**Document section**
## begin
# Why why why does she do it



## Tanya (Mar 31, 2020)

So. Why why why. Destiny pees eight in front of me whenever I enter the goat pen. I sit there because the wifi is good and because I spend time with my goays this way too. Why does she stop dead in front of me and pee. She has peed on my foot twice now too. It kills me.


----------



## Tanya (Mar 31, 2020)

And why why why is she rolling around on the ground all the time. Then gets up. Walks on her knees and finds grass and nibbles.
Then chews her leg... argh. Its been going on for an hour?


----------



## JML Farms (Jan 1, 2021)

Is her leg swollen or could she possibly have mites?


----------



## Tanya (Mar 31, 2020)

No. No mites no lice nothing. Its driving me crazy. And she is sleeping and snoring away right by me.
She looks dead. Except the snoring.


----------



## Iluvlilly! (Apr 6, 2019)

Hmm that is definitely odd behavior :crazy:
But on a different note, wow has she grown


----------



## MadHouse (Oct 3, 2019)

I hope it is just a case of weirdo goat behaviour.
I understand the worry, with her recent illness!


----------



## happybleats (Sep 12, 2010)

Lice would be my guess with the rolling around and biting her feet. They can be hard to see..i don't see many nibble marks in her. But worth a closer peek. 
As for peeing in front of you..hum that is a new one lol. Over all I say she's very comfortable with you, like a herd mate.


----------



## MellonFriend (Aug 8, 2017)

My does almost always pee right when I first come in the pen in the afternoon. When they've been lounging around and they get up they almost always pee first.


----------



## toth boer goats (Jul 20, 2008)

Does she have a herd mate?
If not, I would get her a friend.


----------



## Boers4ever (Jun 28, 2020)

Have you checked her FAMACHA? Her laying down with her head stretched like that is worrisome for me. Could be nothing though. She’s gotten big!
## end
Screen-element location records
## begin
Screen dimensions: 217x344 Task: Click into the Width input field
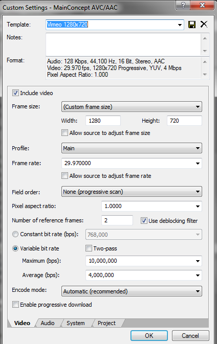coord(103,121)
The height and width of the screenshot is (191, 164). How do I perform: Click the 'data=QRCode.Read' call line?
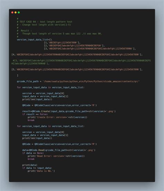(x=59, y=150)
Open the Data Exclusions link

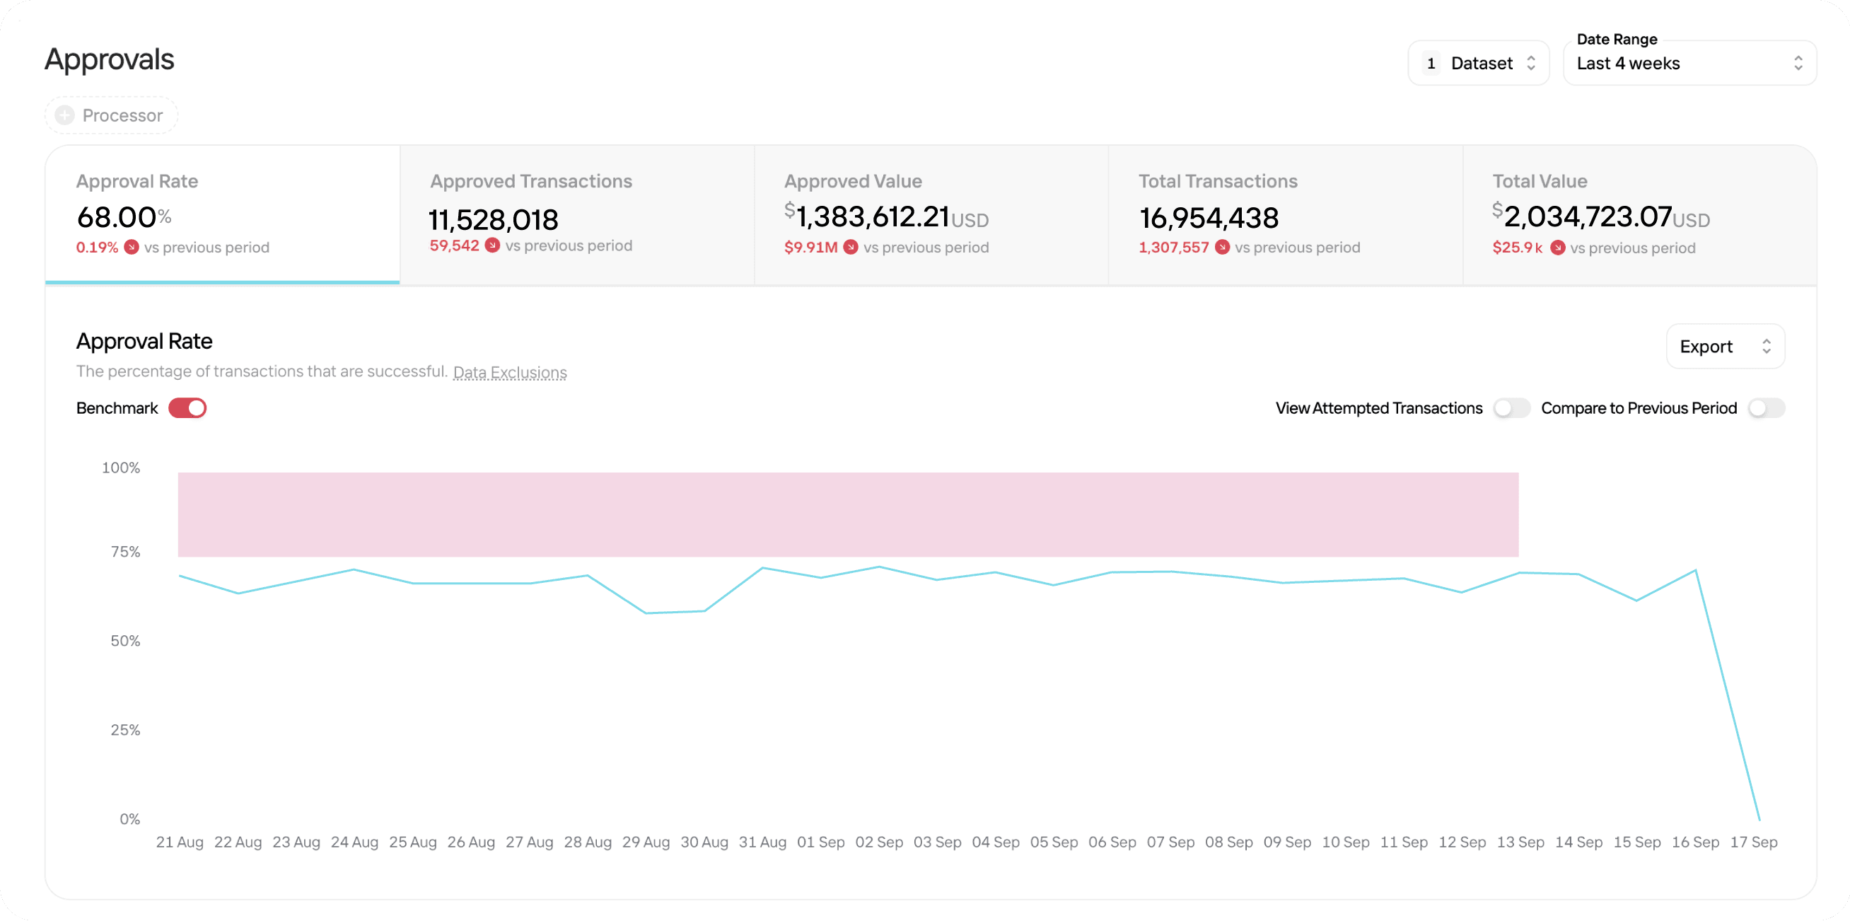[510, 372]
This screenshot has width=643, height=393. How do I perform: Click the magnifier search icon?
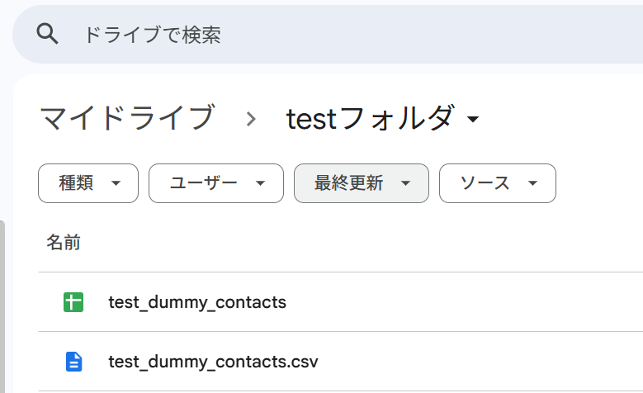tap(47, 34)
## end
**Instructions**
(1) Based on the goat thread, do these statements agree with it? Answer yes or no for each, and quote the deciding words.
(a) Tanya sits in the goat pen partly because the wifi there is good.
(b) happybleats suggests mites as the likely cause of the rolling around.
(c) MellonFriend says her does almost always pee after getting up from lounging.
(2) Reproduce the passage of the goat thread between "Lice would be" and "always pee first.", inclusive.

**Answers in order**
(1)
(a) Yes: "I sit there because the wifi is good"
(b) No: "Lice would be my guess with the rolling around and biting her feet."
(c) Yes: "When they've been lounging around and they get up they almost always pee first."

(2)
Lice would be my guess with the rolling around and biting her feet. They can be hard to see..i don't see many nibble marks in her. But worth a closer peek. 
As for peeing in front of you..hum that is a new one lol. Over all I say she's very comfortable with you, like a herd mate.


----------



## MellonFriend (Aug 8, 2017)

My does almost always pee right when I first come in the pen in the afternoon. When they've been lounging around and they get up they almost always pee first.